A stored cross-site scripting (Stored XSS) vulnerability in file preview in WeKan before 6.75 allows remote authenticated users to inject arbitrary web script or HTML via names of file attachments. Rated medium severity (CVSS 5.4), this vulnerability is remotely exploitable, low attack complexity. Public exploit code available and no vendor patch available.
Wekan v6.84 and earlier is vulnerable to Cross Site Scripting (XSS). Rated medium severity (CVSS 5.4), this vulnerability is remotely exploitable, low attack complexity. This Cross-Site Scripting (XSS) vulnerability could allow attackers to inject malicious scripts into web pages viewed by other users.
Wekan, open source kanban board system, between version 3.12 and 4.11, is vulnerable to multiple stored cross-site scripting. Rated medium severity (CVSS 5.4), this vulnerability is remotely exploitable, low attack complexity. Public exploit code available and no vendor patch available.

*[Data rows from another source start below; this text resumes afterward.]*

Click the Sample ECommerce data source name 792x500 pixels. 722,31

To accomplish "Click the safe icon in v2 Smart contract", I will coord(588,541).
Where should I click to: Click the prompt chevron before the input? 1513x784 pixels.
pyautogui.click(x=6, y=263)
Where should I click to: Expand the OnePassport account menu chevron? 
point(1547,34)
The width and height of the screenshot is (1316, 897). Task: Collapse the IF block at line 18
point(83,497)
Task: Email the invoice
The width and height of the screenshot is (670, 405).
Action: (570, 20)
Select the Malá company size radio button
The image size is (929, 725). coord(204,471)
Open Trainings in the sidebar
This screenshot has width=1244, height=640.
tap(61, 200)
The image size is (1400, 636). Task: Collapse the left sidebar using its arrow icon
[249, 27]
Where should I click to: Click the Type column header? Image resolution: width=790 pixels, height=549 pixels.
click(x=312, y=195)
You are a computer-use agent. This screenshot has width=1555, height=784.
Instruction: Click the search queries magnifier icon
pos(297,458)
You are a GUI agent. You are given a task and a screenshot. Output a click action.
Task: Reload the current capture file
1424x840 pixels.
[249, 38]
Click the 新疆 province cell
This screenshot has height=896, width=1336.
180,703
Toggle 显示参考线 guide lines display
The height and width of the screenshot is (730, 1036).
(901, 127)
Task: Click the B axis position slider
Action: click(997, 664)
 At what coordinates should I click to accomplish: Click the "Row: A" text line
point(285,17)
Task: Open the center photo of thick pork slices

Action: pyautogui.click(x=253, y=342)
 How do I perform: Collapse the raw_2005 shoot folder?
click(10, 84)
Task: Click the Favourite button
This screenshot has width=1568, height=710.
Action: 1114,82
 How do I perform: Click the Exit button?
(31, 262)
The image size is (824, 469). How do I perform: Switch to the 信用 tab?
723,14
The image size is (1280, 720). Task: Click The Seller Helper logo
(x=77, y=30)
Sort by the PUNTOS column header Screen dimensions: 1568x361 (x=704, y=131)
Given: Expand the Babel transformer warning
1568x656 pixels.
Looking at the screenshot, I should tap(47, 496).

packages/wekan-ldap/server/ldap.js in Wekan before 4.87 can process connections even though they are not authorized by the Certification Authority trust store,. Rated high severity (CVSS 8.1), this vulnerability is remotely exploitable, no authentication required. Public exploit code available.
Wekan version 1.04.0 contains a Email / Username Enumeration vulnerability in Register' and 'Forgot your password?' pages that can result in A remote attacker could perform a brute force attack to. Rated medium severity (CVSS 5.3), this vulnerability is remotely exploitable, no authentication required, low attack complexity. No vendor patch available.